Thymoma

For the past year, a 45-year-old man experienced dull, aching chest pain and breathlessness following routine work. He had no history of fever, cough, dysphagia, or change in voice.

A chest film revealed a large anterior mediastinal mass. This was confirmed by CT, which showed a 12 × 9-cm invasive mass that displaced the mediastinal structures to the left, invaded the superior mediastinum, and showed focal areas of calcification. Drs Navin Verma, Terence M. Brady, and Sonia Arunabh of Flushing, NY, write that CT-guided biopsy of the lesion confirmed the diagnosis of thymoma.

Anterior mediastinal masses are often asymptomatic and are found on routine screening. When they are symptomatic, they are associated with coughing or breathlessness and, on occasion, superior vena cava syndrome. The differential diagnosis encompasses the “Four Ts:” ectopic thyroid, teratoma, thymoma, and T-cell lymphoma. An x-ray study and CT furnish the radiologic diagnosis, but the final diagnosis is by biopsy.
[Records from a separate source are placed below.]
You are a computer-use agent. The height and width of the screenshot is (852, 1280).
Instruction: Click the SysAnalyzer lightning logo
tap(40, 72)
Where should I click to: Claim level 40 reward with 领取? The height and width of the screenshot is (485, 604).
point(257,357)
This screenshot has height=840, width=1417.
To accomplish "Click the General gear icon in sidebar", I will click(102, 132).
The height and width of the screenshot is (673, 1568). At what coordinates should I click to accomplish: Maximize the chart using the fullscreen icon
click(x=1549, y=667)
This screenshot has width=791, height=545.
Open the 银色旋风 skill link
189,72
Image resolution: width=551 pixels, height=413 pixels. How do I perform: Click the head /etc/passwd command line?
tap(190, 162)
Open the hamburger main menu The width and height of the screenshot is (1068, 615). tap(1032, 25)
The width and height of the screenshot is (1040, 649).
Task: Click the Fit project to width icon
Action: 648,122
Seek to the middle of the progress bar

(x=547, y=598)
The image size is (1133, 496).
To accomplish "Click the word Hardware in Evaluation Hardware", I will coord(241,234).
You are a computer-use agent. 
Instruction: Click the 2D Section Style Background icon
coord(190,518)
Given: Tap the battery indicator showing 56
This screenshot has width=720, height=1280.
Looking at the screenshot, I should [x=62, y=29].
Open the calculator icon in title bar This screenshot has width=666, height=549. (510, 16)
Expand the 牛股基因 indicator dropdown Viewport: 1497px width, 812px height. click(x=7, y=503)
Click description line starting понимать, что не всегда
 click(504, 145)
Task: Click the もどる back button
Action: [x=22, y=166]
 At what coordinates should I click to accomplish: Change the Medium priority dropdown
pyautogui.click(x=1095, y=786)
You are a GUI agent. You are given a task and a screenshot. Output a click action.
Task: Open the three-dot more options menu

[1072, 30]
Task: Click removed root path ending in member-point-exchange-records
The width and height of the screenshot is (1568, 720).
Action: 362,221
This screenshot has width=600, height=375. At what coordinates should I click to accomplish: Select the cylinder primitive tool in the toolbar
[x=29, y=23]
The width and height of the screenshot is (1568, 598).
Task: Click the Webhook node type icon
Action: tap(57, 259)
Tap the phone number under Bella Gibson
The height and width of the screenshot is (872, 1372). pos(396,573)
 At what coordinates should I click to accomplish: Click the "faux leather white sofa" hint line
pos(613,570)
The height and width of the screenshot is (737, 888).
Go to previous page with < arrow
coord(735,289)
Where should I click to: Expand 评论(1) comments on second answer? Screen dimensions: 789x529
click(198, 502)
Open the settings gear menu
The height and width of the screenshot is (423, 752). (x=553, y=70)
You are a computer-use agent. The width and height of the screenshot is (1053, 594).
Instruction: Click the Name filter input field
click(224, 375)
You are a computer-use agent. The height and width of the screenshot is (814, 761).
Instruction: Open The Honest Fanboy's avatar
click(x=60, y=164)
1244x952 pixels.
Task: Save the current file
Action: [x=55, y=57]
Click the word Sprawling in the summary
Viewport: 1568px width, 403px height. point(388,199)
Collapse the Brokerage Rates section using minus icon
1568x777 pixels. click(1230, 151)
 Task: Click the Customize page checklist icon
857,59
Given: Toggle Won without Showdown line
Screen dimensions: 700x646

An ectopic thyroid is usually located superiorly and is contiguous with the thyroid gland; the patient may present with dysphagia or dyspnea. A teratoma occurs mainly in younger patients, and the mass shows calcification and fat planes. The presence of calcification in an untreated patient makes the diagnosis of lymphoma unlikely (calcification is seen in lymphomas only after radiotherapy).

Although thymomas are rare, they are the tumors most commonly resected from the anterior mediastinum. They are most often detected near the junction of the heart and the great vessels, occur slightly more often in women, are usually seen in the fifth or sixth decade, and rarely develop before age 20. Compared with thymic hyperplasia, which is symmetric and diffuse, thymoma usually distorts the gland's normal shape. In 40% to 70% of cases, thymoma is associated with parathymic syndromes, the most common one being myasthenia gravis.

Thymomas are composed of lymphocytes and epithelial cells and are classified according to the predominant cell type. Those with epithelial predominance are associated with a poor prognosis, as are those accompanied by thymoma-associated syndrome. Most thymomas are well-encapsulated and benign and have a good prognosis. Management is by resection and postoperative radiotherapy as was carried out in the presented case.